Н-ну, я подумал, подумал… Что толку тянуть? Можно, конечно, было просто выпить бутылку коньку-с, да и заглянуть в дуло… Да только меня вдруг со страшной силой домой потянуло! На Родину… Хоть бы одним глазком взглянуть на мой родной Питер перед смертью! Собрался я, отдал все долги, через РОВС (Российский Общевоинский Союз, организация русских офицеров в зарубежье. Прим. Переводчика) нашел концы в Финляндии…
Вот, представьте, пробираюсь я вместе с финном-проводником через кордон под Сестрорецком…Казалось бы — все тоже самое: ночь, мокрая трава, те же лягушки под той же луной истошно орут…Ан нет! Дома я!.. И так мне вдруг на душе стало светло и радостно, как не поверите, бывает только в Христово Воскресенье…
И тут из кустов вылезает какой-то карацупа с индусом (Карацупа — это знаменитый большевистский пограничник, можно сказать, имя нарицательное, а Индус — его собака, из политкорректности переименованная потом в Ингуса, Прим. Переводчика) и оба[26] нечеловеческим голосом орут: «Стой! Кто идет?! Руки вверх!!»
Ох, как я им обрадовался! Не просто на Родине подохнуть, как собака под забором, а лечь костьми в неравном бою с комиссарами! Мечта-с. Да только не успел я свой маузер вытащить, как тут же получил рукояткой нагана от своего проводника…
— Чекист оказался?
— Да вроде того… как мне на допросе Лацис пояснил, они меня от самого Парижа вели!
— Ну, а дальше что было?
— Н-ну, что … на допросах я вел себя свободно и даже нагло: а чего мне бояться? Пули? Так эта свинцовая пилюля мне вроде лекарства…Ждал расстрела. И скажу честно — в камере смертников спал как младенец, впервые за восемнадцать лет! Потому что был дома…

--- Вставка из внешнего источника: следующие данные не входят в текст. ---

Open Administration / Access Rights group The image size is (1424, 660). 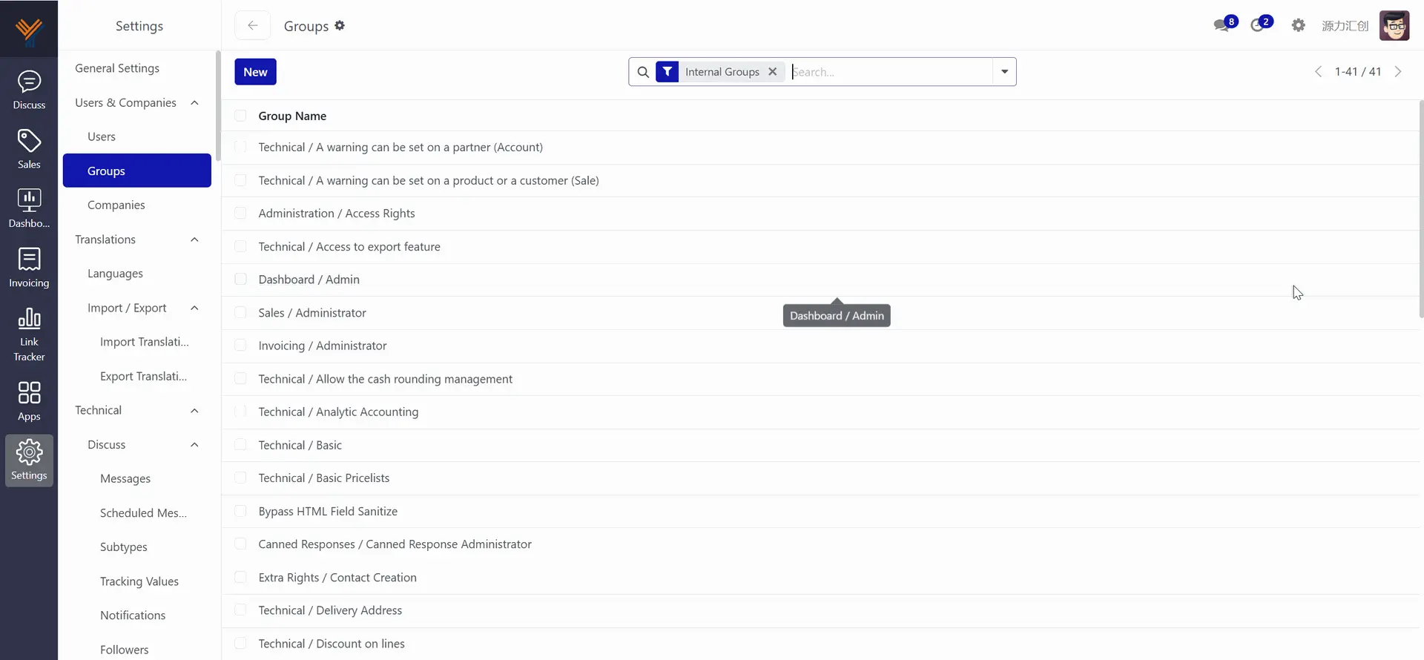point(337,214)
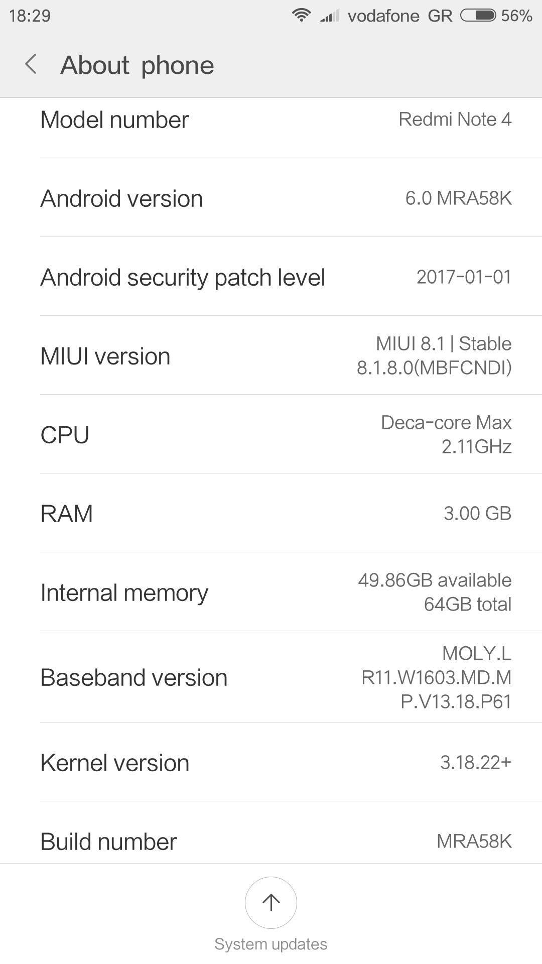
Task: Click the System updates label
Action: tap(271, 944)
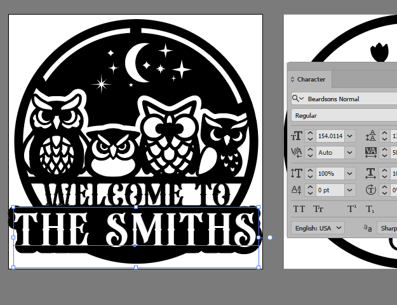Open the font size dropdown
The height and width of the screenshot is (305, 397).
point(350,136)
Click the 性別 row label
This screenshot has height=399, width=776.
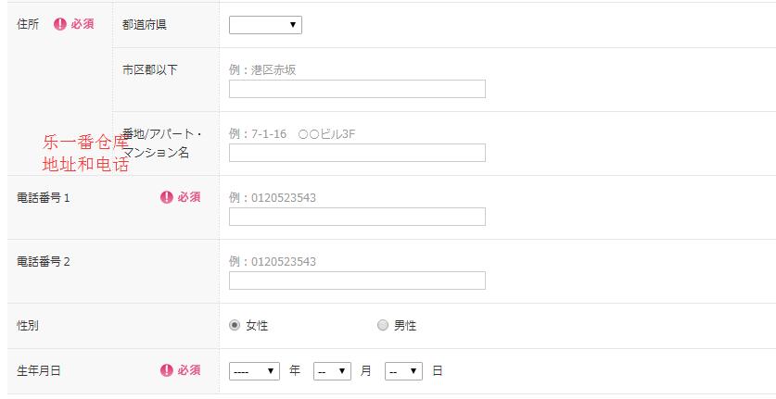coord(28,326)
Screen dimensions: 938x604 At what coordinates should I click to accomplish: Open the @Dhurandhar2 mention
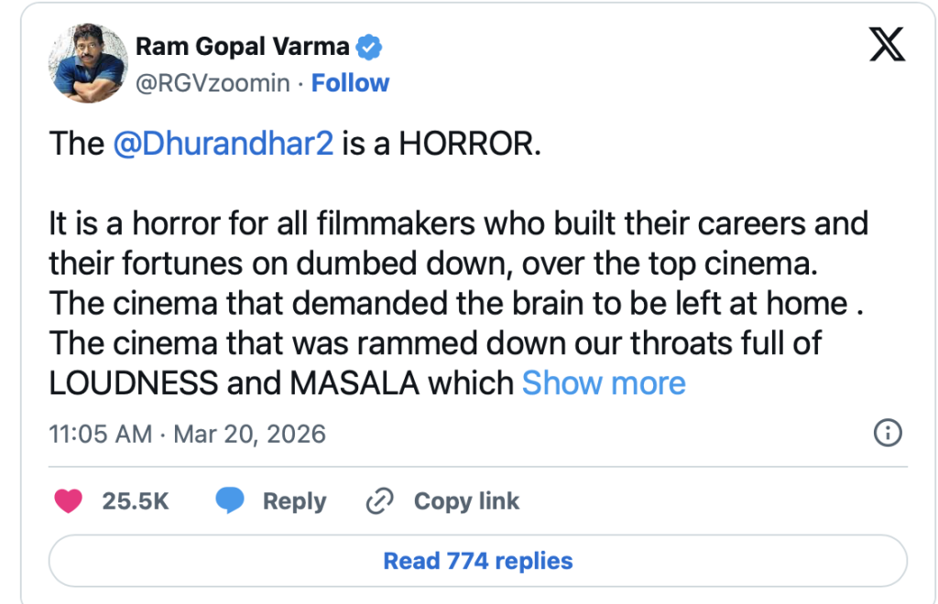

— Извините, гражданин…Ваши документы! — затянутый широким желтым кожаным ремнем поверх синей шинели, в застегнутом наглухо буденновском шлеме, в трехпалых варежках милиционер обращался вовсе не к заключенному Вершинину, а ко мне, сотруднику зловещих Органов… И не мудрено! Серый тюремный ватник обтягивал стройную фигуру бывшего подполковника (впрочем, почему бывшего?) как вторая кожа, только лишний раз подчеркивая ширину отведенных назад плеч и осиную тонкость талии… И выглядел на Вершинине донельзя органично!
А выданное час назад в каптерке ТОН (тюрьма особого назначения. прим. переводчика) обмундирование (без знаков различия на темно-синих петлицах) сидело на мне колом, и топорщило где только возможно… А где не топорщило, там морщило. Новенькая. еще никем не ношенная шинель из полугрубого серого сукна, слегка (на пару размеров всего!) мне великоватая, была вся покрыта несокрушимыми складками от многолетнего хранения на пыльном стеллаже интендантского склада, а мои покрасневшие уши стыдливо прикрывала меньшая, чем нужно, на целых два номера буденновка с матерчатой красной звездой. Великолепный ансамбль завершала пара скрипучих яловых ботинок с обмотками (причем левая обмотка уже размоталась и висела, как сопля…) Кстати, ненадеванные ботинки не только вкусно, по арбузному хрустели, но еще жали и терли ногу.